Starring: Rupert Friend, Richard Coyle, Val Kilmer, Andy Garcia and Heather Graham
Runtime: 108 mins. Reviewed in Nov 2011
Which five days of war, in which August? The answer is early August, 2008, when Russia and Georgia were involved in a short war over the region of Southern Ossetia and whether it belonged to Russia or to Georgia. The Russians invaded – and are still in occupation.
The treatment of war is much the same as in many similar films. The interest is in being offered a glimpse of the war, the people, the suffering, the political issues, the response of the Russian leadership of Medvedev and Putin, the decisions of the Georgian leadership. While there are scenes of battle, the focus, in fact, is on foreign journalists and their role in bringing images of atrocities to the world’s attention (even when the networks show no interest and are concentrating on the opening of the Beijing Olympics).

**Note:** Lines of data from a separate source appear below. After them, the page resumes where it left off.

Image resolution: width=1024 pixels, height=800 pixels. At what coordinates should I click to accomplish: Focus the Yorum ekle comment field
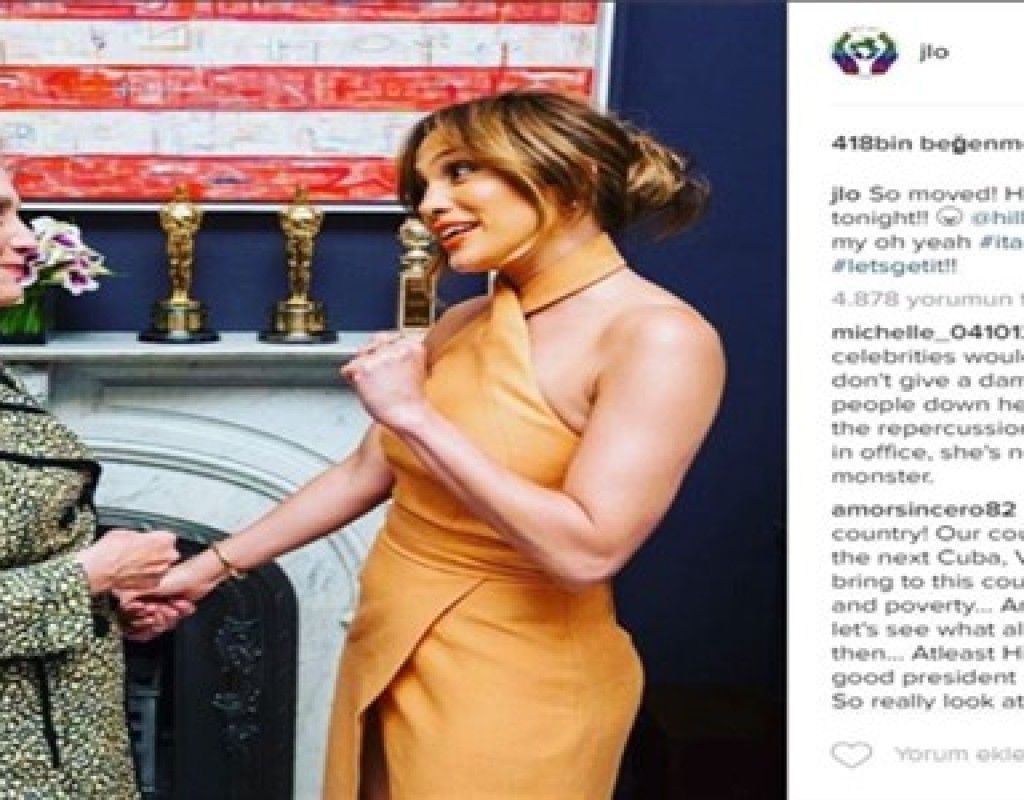point(958,754)
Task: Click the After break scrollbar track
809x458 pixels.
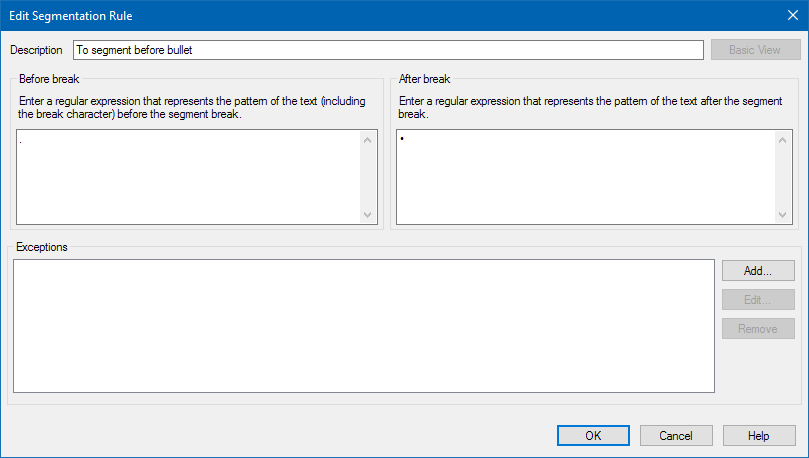Action: pyautogui.click(x=782, y=177)
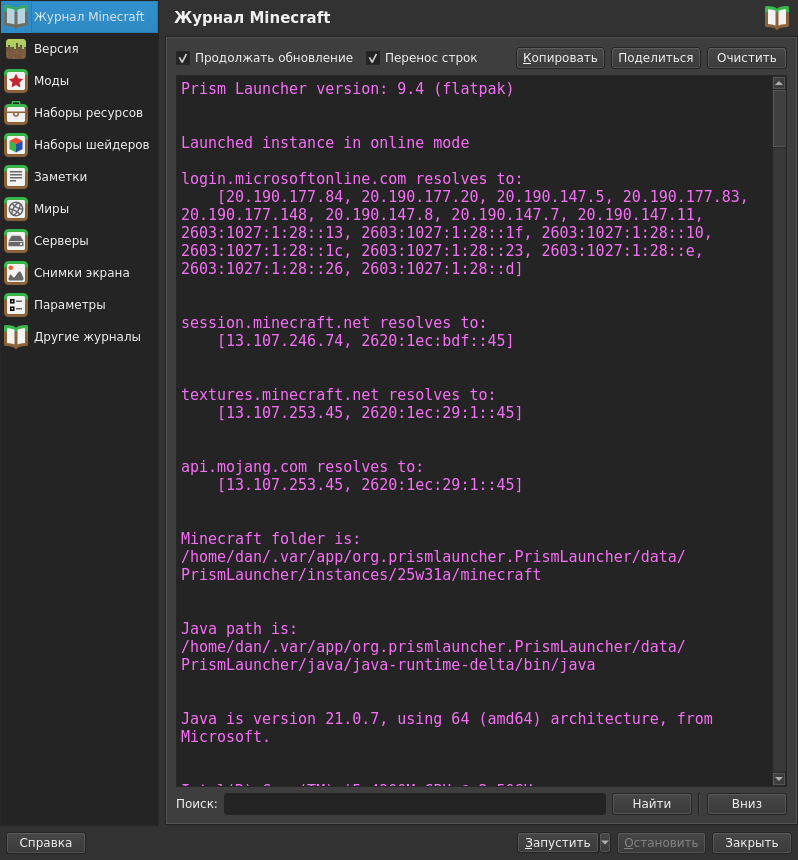
Task: Select the Журнал Minecraft sidebar entry
Action: point(88,17)
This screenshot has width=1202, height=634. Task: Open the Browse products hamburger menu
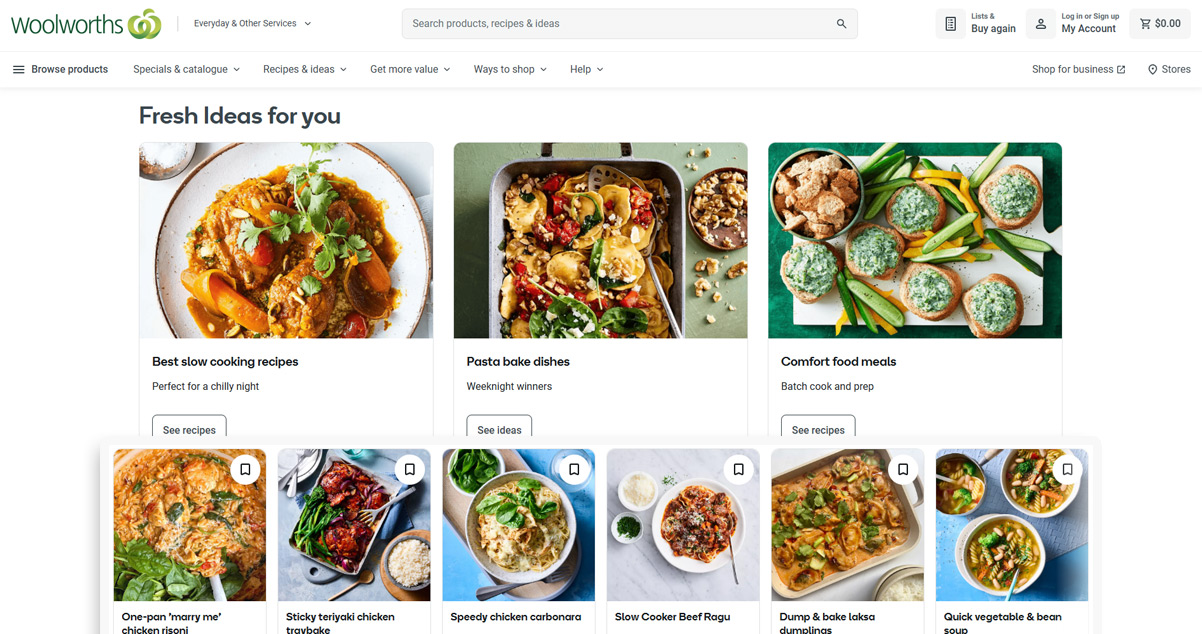tap(18, 69)
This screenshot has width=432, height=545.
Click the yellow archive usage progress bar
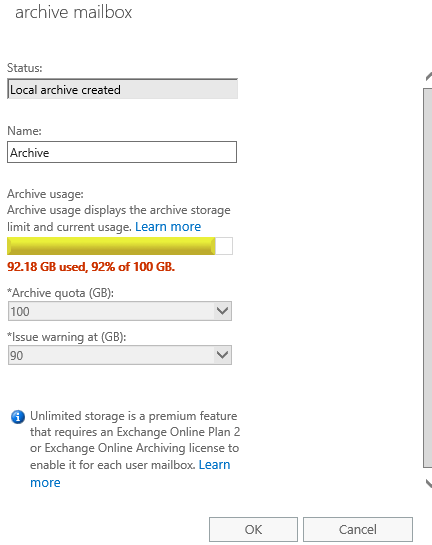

There is no doubt that the film is on the side of Georgia. The Russians are presented as barbaric invaders. Some commentators have felt that the film is propaganda. Others argue that it is not propaganda even though it firmly presents the views of Georgia. There is an underlying desire in the screenplay, despite the war and cruelty, for peace and freedom. And the film opens with the quotation about the first casualty of war being truth. There is also a statistic that in the past decade over 5000 journalists have been killed in war situations.
The film opens in Iraq 2007 where casual chat on the way to an interview is prelude to a deadly ambush. The central character, journalist Tom Anders (Rupert Friend) and his cameraman Sebastian Ganz (Richard Coyle) go to Georgia at the invitation of their journalist friend, Dutchman (Val Kilmer). As the war breaks out and there are uncertainties, they go up country and film a local wedding which, we know, is going to be bombed. What follows is a rescue of the bride, her sister who has been educated in the US, and their South Ossetian father. They are helped, and later rescued, by a Georgian fighter (Jonathan Schaech), but they also have to hide and witness atrocities carried out by a Cossack soldier. They are captured and interrogated to find the memory card with the incriminating footage, especially by a Russian commander (Rade Serbedzija) whose son was killed in Afghanistan and who has a world-weary view of war.
In the meantime, the president (Andy Garcia) and his cabinet are appealing for US help, not forthcoming, and for help from the European Union (eventually).
To a large extent, the material is familiar, characters and situations from other war films: the bawdy journalistic chat and drinking, the heroic rescues, the split second rescues, the rounding up of the innocent, the long marches of people displaced.
Director, Renny Harlin, is better known as a director of action films like Cliffhanger and The Long Kiss Goodnight.
Despite these limitations and the fact that the hero is not particularly likeable, we become involved in the crises, perhaps remembering this war vaguely, how it impinged (or did not) on our consciousness, and being reminded of so many similar (and worse) wars in our time.